Vera Fischer diz que é possível ser feliz solteira depois dos 60

Atriz também comentou foto no aeroporto sem maquiagem e brincou que não era ela

Por O Dia

Rio - A eterna deusa está de volta aos palcos. Depois de nove anos sem fazer teatro, Vera Fischer estreia hoje a peça ‘Relações Aparentes’ no Teatro do Leblon, Sala Fernanda Montenegro. Na obra do inglês Alan Ayckbourn, a atriz, de 64 anos, é Sheila, uma mulher que desconfia que está sendo traída pelo marido, papel de Tato Gabus Mendes, mas ainda assim não tira o sorriso do rosto. “A Sheila é feliz, alegre, quase infantil e supersimpática com todo mundo. Ela é meio Vera Fischer (risos). Dá para ser feliz sendo traída. A gente não pode desistir da felicidade. Quem desiste da felicidade se torna uma pessoa feia, amarga e solitária”, diz.

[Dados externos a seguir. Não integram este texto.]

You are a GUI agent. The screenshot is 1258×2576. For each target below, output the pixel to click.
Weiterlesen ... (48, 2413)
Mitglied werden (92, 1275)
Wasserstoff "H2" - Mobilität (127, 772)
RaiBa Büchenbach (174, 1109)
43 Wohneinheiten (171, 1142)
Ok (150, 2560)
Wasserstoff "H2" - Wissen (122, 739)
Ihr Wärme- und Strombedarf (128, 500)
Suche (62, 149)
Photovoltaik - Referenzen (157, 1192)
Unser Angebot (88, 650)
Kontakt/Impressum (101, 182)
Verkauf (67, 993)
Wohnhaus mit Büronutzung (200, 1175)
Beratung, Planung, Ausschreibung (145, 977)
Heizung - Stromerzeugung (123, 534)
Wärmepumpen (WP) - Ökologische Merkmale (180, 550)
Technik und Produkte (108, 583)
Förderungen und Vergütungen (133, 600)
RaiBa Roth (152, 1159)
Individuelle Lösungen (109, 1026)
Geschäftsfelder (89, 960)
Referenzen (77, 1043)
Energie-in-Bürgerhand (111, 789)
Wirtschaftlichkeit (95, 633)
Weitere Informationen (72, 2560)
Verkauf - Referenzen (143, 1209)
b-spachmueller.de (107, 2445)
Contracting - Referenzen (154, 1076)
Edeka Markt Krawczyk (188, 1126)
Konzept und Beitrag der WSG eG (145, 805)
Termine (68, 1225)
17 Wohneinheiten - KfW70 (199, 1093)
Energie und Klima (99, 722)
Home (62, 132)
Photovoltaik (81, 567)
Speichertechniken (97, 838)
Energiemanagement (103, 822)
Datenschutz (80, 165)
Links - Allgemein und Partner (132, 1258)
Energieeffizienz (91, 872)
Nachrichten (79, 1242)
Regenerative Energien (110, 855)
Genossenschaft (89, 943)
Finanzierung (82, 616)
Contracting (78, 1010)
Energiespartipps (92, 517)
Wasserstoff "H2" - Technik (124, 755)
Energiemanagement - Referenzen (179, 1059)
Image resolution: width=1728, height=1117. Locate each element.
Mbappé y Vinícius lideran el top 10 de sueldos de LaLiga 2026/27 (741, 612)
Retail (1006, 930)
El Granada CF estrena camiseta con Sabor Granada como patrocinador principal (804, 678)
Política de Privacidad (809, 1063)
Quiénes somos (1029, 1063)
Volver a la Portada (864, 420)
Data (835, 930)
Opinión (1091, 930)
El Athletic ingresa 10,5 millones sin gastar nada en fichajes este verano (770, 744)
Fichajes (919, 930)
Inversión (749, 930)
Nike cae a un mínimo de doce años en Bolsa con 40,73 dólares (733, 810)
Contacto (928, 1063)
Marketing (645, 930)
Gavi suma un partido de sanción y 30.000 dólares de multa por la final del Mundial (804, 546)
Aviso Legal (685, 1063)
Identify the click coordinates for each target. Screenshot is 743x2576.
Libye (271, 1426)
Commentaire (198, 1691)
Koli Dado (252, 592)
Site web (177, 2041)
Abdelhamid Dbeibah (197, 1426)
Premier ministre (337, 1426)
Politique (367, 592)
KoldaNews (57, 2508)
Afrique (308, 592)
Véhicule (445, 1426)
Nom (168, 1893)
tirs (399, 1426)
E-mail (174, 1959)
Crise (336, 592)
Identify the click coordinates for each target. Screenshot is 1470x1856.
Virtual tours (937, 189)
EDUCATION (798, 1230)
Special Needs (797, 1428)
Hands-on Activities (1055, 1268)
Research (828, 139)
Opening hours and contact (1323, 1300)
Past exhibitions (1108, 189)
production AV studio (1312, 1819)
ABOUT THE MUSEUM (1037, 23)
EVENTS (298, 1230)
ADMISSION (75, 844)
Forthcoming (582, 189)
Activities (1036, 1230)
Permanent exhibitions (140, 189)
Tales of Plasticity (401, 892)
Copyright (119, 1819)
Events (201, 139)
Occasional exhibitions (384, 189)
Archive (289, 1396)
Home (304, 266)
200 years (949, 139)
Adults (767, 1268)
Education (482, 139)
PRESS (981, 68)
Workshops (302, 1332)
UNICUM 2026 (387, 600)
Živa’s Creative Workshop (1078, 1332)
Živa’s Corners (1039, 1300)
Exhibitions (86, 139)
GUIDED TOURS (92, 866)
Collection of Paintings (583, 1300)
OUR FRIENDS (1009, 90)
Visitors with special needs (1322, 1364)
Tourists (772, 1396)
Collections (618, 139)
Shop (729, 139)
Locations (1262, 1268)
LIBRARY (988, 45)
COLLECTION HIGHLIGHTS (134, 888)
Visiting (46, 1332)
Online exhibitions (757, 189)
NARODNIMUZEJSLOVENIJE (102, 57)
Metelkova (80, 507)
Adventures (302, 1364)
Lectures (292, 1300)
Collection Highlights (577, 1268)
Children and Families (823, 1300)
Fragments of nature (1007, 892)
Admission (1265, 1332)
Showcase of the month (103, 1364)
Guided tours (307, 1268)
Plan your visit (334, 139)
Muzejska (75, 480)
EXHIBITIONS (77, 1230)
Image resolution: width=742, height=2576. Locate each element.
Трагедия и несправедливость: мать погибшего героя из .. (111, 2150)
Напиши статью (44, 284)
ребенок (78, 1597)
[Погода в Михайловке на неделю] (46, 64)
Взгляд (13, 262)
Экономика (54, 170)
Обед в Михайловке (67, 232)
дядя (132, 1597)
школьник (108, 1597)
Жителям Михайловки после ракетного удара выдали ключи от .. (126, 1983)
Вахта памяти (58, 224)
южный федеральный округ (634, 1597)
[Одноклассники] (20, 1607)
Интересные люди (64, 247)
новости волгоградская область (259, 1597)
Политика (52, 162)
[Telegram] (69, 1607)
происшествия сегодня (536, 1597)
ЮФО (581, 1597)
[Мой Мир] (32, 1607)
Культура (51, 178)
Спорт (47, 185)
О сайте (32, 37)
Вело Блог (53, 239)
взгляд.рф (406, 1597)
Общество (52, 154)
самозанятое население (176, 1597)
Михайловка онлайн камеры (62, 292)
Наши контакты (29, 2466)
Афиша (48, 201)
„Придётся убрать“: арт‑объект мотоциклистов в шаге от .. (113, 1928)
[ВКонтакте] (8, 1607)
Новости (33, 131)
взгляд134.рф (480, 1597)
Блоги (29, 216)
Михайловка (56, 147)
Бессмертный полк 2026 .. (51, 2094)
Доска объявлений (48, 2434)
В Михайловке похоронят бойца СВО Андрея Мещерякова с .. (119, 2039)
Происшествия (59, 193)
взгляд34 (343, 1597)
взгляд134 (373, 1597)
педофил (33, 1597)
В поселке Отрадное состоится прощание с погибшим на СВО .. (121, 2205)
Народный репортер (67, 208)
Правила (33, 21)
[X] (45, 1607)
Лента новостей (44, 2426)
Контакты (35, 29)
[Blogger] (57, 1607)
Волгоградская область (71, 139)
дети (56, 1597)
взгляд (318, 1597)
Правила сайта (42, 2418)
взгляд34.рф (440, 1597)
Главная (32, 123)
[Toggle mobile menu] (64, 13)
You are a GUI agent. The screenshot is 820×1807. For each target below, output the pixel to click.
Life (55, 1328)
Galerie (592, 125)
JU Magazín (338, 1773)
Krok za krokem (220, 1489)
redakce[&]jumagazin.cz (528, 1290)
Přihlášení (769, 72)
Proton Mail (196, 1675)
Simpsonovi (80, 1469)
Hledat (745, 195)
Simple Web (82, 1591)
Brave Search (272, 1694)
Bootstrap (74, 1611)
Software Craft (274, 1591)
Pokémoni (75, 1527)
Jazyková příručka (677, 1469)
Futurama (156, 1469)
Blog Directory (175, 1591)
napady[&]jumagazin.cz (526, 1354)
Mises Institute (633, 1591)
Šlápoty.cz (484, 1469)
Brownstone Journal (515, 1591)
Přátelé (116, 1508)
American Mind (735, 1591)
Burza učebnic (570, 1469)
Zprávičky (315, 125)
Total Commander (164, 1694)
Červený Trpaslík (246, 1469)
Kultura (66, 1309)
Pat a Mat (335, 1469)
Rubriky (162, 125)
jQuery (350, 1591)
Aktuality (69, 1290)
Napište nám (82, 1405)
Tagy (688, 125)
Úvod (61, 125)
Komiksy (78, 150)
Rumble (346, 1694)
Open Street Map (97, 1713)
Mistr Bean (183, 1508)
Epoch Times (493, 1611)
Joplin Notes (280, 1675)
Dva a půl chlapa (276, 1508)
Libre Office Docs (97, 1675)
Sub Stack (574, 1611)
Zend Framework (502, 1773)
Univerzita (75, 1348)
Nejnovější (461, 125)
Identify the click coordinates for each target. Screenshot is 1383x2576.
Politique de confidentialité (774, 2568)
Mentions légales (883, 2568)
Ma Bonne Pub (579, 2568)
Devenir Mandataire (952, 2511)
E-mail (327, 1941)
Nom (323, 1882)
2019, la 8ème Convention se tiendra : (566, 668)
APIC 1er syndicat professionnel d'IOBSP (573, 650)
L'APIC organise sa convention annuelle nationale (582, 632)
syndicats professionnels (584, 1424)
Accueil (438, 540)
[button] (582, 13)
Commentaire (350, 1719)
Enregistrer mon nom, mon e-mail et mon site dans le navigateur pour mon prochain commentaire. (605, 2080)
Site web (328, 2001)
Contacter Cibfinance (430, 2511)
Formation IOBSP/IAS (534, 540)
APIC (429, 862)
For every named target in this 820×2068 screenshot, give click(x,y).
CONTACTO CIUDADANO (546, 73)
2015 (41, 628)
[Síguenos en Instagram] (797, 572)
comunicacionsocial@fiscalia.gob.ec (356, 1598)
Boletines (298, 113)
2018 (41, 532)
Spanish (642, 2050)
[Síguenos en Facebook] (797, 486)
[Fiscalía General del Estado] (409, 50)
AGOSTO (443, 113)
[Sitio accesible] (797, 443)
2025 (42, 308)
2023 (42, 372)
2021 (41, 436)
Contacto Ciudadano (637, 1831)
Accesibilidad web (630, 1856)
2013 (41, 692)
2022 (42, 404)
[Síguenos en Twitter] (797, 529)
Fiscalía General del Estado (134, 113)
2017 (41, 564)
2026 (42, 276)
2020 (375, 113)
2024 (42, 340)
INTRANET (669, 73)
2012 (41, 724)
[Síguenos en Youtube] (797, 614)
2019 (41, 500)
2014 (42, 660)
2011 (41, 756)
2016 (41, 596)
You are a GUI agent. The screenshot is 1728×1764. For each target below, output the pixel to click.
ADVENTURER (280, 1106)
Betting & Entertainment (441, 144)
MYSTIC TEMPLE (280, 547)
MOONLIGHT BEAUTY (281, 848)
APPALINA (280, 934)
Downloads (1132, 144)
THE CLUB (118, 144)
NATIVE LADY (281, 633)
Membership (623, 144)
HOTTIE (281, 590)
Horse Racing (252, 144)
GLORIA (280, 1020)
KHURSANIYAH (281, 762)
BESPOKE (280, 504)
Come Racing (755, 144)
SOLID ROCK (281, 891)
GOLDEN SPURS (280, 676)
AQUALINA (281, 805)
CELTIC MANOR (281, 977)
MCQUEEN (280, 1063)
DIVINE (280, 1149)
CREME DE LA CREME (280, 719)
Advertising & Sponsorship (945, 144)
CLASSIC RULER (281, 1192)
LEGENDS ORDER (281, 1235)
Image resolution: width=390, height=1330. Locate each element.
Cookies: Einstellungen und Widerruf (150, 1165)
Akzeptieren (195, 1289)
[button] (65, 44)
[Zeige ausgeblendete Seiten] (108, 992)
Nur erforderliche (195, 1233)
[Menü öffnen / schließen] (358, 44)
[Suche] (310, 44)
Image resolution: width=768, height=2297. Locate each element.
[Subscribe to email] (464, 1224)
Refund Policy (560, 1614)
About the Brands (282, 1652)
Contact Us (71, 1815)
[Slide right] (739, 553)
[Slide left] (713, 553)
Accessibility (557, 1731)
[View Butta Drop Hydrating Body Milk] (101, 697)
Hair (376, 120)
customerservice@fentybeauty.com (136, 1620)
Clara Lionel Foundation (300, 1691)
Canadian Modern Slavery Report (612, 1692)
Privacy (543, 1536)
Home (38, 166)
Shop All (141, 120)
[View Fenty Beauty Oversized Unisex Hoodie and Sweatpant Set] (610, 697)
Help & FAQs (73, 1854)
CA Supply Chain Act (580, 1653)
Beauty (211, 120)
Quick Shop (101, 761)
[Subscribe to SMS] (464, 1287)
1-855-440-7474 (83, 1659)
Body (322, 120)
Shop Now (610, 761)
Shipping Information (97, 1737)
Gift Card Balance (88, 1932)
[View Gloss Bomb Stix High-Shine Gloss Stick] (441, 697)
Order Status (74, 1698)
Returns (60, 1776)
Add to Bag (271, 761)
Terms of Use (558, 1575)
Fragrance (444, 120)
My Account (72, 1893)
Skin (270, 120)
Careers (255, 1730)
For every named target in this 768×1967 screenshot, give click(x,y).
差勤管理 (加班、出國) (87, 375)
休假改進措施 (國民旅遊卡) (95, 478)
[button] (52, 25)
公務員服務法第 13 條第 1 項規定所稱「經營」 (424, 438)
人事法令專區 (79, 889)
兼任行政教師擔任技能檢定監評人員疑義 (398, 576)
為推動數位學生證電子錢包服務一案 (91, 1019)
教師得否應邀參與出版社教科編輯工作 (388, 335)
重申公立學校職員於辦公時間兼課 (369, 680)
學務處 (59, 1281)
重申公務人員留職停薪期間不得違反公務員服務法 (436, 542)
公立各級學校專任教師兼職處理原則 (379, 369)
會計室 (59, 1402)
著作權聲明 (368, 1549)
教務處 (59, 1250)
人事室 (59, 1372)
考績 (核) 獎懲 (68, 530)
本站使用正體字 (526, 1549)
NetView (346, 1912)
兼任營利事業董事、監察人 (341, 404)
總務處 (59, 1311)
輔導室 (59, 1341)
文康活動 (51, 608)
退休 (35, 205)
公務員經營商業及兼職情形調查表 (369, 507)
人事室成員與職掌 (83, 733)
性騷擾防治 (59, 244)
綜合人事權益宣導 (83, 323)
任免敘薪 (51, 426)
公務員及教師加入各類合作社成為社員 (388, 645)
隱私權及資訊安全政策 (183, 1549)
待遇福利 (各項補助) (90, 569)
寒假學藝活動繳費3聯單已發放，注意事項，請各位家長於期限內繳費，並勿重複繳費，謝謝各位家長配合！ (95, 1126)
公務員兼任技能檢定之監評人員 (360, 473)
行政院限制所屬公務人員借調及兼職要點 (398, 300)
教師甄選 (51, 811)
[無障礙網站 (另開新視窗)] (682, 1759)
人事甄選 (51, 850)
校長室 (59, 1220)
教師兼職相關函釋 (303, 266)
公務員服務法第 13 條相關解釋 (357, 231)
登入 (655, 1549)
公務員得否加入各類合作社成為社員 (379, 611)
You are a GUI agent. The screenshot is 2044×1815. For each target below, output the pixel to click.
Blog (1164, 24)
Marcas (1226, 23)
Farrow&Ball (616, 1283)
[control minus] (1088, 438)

Vera Fischer%3A 'Sou deusa%2C sexy symbol%2C miss%2C mãe%2C mulher' Divulgação

E se guardar mágoas não faz bem à pele nem à alma, simplesmente virar a página após sofrer uma traição pode ser o melhor caminho. “Traição merece perdão, claro! Perdão é uma palavra tão bonita. A traição não é inevitável, mas acontece em casamentos longos felizes e infelizes, com mulheres e mulheres, homens e homens... Pode acontecer com todo mundo e, às vezes, não acontece. A gente tem é que ser feliz. Felicidade independe de tempo, da qualidade do sexo ou da companhia. Dá para ser feliz sozinha”, afirma.

Solteira, Vera não está à procura de um novo amor. “Na verdade, sempre fui solteira, nunca me casei no civil. Mas como de fato eu fui casada a maior parte da minha vida, agora me dou o direito de ser solteira para o resto da vida. Não quero mais namorar, nem casar”, garante.

Os atores Anna Sophia Folch e Michel Blois com Vera Fischer e Tato Gabus MendesDivulgação

Nem perder tempo com o que os outros vão pensar ou falar. Flagrada sem maquiagem em novembro do ano passado no aeroporto Santos Dumont, Vera se viu em meio a uma polêmica relacionada à sua aparência.

“O que foi aquilo? Ali não era eu. Acho que fizeram um truque para eu não estar bem. Tenho mais o que fazer do que perder tempo vendo essas coisas, mas eu soube que teve muita gente me defendendo na internet, inclusive o Cauã Reymond. Acho bacana esse carinho, mas não existe esse negócio de a pessoa ficar feia porque está sem maquiagem. A pessoa é bonita ou não. Quem estiver na dúvida, vai ao teatro me ver”, dispara.

Vera Fischer flagrada sem maquiagemAgNews

O peso de ter conquistado o título de deusa quando protagonizou a novela ‘Mandala’ (1987) não a abala. “Não ligo para essa pressão de ser deusa. Sou uma deusa de carne osso e sou muitas Veras. Sou deusa, sex symbol, miss, mãe e mulher.”

Não é à toa que envelhecimento passa longe de ser assunto proibido para Vera. Sem perder o bom humor, ela fala sobre o passar do tempo. “É lógico que é possível ser feliz depois dos 60. Se o meu médico me diz que há um desgaste nos meus joelhos, eu sei que é consequência das aulas de balé, de jazz e das boates que frequentei. O que importa é ter vivido. Tem gente que nunca viveu, que só ficou sentado no sofá”, observa.

Parar e ficar olhando a vida passar realmente não combina com Vera. Intensa, ao mesmo tempo em que estreia a peça ‘Relações Aparentes’, produz um espetáculo ainda sem nome definido previsto para estrear no segundo semestre, além de escrever peças e livros. Já o retorno às novelas não está sob o seu controle. “Devem estar guardando um personagem maravilhoso para mim. Estou com saudades de fazer novela, minisséries, mas sigo contratada e aguardando chegar o personagem perfeito para mim.”